He has a magicam dedicated entirely to his cacti
He listens to dad rock.
He has a very specific routine to keep his fur and tail fluffy and clean!!! A true man does NOT allow himself to look crusty!!!!!
If you try and throw a dog toy even as a joke he will lecture you for like 20 minutes.
That being said he will find that in record time
He’s a hopeless romantic. Like he dreams of the whole meet-cute staying together forever type stuff.
Speaking of, absolute sucker for romance movies. He will chastise the characters for making stupid decisions, but he is INVESTED.

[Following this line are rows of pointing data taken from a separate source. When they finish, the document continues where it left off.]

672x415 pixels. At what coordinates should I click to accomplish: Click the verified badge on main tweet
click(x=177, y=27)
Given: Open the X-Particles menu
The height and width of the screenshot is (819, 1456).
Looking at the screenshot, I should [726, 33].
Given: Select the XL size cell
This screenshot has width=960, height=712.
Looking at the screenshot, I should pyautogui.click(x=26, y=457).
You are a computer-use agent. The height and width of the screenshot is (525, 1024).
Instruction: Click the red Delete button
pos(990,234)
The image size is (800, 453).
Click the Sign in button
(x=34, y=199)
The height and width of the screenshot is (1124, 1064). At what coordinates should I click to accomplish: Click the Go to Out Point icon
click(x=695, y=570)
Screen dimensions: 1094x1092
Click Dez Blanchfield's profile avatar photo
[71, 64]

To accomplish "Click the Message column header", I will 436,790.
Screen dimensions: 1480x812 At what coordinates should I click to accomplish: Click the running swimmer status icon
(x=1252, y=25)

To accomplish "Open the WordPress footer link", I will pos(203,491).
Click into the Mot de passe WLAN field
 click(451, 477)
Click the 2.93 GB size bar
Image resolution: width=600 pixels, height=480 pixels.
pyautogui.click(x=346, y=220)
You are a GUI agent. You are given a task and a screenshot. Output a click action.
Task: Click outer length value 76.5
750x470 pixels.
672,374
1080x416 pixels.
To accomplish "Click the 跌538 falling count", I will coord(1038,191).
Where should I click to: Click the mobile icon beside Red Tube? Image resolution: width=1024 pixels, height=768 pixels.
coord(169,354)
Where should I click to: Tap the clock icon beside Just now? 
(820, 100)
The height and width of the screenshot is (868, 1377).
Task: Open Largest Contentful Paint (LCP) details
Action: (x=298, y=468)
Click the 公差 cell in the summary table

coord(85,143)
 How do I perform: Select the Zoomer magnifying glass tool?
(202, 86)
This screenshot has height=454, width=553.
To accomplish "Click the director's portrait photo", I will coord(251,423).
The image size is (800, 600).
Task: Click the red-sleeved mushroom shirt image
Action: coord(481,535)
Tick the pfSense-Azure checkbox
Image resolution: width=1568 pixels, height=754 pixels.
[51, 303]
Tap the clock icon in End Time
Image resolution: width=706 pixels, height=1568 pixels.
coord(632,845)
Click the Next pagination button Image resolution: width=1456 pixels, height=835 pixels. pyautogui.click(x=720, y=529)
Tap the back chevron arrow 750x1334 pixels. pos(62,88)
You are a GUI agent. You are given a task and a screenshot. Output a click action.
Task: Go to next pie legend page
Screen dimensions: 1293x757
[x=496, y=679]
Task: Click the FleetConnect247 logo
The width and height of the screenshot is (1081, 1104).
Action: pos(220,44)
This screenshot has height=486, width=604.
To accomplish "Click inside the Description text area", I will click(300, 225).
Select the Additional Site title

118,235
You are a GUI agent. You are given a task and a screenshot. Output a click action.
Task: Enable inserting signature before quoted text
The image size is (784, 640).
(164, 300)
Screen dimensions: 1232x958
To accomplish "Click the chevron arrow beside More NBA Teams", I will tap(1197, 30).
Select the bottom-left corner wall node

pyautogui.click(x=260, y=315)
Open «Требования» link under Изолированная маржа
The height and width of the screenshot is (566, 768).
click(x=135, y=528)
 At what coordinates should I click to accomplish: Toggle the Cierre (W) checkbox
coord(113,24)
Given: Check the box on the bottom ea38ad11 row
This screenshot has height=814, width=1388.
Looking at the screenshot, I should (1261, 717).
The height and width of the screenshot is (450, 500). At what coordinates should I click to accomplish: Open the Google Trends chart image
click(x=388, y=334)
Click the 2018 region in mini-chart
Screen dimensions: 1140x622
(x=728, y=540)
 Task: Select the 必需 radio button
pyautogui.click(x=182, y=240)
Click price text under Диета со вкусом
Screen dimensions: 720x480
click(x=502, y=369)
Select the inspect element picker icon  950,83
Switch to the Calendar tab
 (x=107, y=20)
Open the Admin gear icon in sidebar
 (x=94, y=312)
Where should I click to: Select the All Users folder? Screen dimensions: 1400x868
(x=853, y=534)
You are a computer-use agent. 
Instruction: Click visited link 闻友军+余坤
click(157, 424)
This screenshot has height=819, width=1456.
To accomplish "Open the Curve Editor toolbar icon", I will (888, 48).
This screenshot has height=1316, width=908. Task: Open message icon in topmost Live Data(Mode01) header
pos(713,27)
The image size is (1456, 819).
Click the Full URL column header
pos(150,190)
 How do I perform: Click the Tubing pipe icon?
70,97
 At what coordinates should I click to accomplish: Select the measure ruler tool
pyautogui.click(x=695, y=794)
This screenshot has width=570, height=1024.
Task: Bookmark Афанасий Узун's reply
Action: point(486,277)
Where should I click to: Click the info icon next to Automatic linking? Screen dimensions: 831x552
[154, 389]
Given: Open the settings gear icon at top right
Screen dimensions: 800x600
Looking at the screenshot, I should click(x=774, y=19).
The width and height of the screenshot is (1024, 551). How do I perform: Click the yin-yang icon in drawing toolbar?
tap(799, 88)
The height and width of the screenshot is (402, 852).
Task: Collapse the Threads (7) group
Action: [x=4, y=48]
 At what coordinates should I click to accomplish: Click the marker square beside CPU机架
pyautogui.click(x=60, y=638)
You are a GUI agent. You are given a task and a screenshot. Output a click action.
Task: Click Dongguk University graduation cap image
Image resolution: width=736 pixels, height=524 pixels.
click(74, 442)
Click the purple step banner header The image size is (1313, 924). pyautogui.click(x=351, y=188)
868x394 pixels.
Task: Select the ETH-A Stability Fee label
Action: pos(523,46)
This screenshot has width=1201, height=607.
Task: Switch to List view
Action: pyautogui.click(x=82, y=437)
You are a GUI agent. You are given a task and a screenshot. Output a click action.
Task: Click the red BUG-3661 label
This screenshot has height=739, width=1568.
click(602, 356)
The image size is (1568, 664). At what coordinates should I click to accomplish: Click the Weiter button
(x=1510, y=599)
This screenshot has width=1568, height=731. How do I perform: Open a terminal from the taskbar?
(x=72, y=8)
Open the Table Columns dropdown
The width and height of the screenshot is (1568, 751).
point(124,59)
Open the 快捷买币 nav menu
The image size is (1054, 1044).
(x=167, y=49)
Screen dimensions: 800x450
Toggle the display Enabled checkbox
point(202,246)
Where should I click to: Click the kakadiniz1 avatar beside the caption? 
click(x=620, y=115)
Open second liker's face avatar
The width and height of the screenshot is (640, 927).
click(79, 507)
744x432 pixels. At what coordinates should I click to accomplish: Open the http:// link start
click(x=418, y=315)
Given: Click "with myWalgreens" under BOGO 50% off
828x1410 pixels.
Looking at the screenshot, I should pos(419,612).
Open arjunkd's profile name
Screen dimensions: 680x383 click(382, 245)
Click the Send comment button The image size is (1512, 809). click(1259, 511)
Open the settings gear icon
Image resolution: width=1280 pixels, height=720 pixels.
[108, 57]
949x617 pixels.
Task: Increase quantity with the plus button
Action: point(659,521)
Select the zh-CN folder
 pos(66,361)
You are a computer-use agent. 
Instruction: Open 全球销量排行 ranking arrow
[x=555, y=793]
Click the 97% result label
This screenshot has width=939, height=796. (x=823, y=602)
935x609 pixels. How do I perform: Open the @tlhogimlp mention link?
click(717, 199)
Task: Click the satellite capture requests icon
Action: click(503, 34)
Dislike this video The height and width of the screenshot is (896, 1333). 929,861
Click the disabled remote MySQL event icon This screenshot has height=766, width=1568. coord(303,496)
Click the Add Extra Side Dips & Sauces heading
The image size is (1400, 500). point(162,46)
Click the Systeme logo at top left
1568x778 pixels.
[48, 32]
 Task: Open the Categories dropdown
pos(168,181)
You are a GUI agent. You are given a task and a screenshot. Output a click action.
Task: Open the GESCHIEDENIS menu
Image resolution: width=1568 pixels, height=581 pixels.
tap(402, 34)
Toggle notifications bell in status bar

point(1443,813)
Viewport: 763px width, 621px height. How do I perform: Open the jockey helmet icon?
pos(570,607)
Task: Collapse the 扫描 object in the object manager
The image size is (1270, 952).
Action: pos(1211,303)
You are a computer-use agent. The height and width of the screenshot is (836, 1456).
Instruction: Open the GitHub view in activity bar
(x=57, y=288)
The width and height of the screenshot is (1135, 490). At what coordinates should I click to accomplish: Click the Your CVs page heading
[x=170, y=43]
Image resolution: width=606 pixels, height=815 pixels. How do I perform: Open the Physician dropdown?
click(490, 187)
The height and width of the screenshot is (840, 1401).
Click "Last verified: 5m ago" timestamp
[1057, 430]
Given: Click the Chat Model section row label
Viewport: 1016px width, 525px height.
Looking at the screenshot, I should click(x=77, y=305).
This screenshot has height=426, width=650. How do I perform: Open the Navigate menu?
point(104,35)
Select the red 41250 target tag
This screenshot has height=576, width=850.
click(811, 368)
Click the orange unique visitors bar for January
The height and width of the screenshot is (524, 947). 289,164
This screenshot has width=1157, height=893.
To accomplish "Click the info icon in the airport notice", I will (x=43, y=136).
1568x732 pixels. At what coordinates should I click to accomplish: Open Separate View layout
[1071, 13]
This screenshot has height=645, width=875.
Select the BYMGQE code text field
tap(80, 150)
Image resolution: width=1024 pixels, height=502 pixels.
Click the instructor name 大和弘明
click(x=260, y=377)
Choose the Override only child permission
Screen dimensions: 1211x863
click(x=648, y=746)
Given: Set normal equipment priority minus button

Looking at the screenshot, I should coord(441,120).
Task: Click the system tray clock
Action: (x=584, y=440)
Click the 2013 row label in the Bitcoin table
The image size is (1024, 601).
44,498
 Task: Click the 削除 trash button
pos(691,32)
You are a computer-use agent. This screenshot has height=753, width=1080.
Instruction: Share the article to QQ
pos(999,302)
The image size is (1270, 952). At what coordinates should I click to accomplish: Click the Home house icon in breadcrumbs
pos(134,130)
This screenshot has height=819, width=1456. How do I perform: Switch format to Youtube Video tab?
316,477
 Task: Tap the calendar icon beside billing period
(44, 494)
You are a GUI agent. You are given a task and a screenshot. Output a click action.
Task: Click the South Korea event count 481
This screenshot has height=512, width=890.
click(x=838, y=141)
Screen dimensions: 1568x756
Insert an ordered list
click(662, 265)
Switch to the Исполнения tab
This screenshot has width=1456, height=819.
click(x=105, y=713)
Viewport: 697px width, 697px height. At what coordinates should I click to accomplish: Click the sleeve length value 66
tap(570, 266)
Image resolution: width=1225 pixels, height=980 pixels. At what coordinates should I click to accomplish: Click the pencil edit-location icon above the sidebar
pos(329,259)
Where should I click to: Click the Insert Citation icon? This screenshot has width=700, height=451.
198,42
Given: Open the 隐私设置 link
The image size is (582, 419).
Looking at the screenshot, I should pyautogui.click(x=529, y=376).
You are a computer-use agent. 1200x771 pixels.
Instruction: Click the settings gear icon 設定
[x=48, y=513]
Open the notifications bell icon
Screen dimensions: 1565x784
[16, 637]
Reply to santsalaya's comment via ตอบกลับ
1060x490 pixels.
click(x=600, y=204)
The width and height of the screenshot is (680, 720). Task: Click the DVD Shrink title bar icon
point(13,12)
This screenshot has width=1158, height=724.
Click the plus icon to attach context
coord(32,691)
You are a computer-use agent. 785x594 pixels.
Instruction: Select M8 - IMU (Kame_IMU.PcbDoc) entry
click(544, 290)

In that same vein, he detests reality TV, claiming that it brings out the worst in people for monetary gain (king shit tbh)
He may act like a hardass, but he switches up SO QUICK with his siblings. He wants to not only be a good role model for them, but also a figure they can rely on (I luv him fr)
He cringes whenever he watches musicals and can only handle very few (Phantom of the Opera FTW)
Has VERY low spice tolerance. Like you give this man two takis and he’s down for the count
Wants to tend to flowers more, but he lowkey has a pollen allergy (don’t tell anyone)
Believes heavily in karma, so he tries not to lose his patience very often but HOOOO do bitches (Floyd) try him
The twins pissed him off so bad on a Mostro Lounge shift one time that now there’s a giant bite mark on one of the tables in the back because he was genuinely gonna crash out
He’s picky when it comes to seafood because he hates the odor of raw fish
He really likes lime flavored candy
He’ll act all tsundere if you give him any kind of friendship bracelet “don’t think this means anything!!” Or “Don’t expect me to wear it!!!” Shit like that, but he will treasure that shit FOR LIFE
he’ll scrunch his nose when he’s confused with something and it’s lowkey adorable
Knows a shocking amount of history, like he just knows random facts off the top of his head.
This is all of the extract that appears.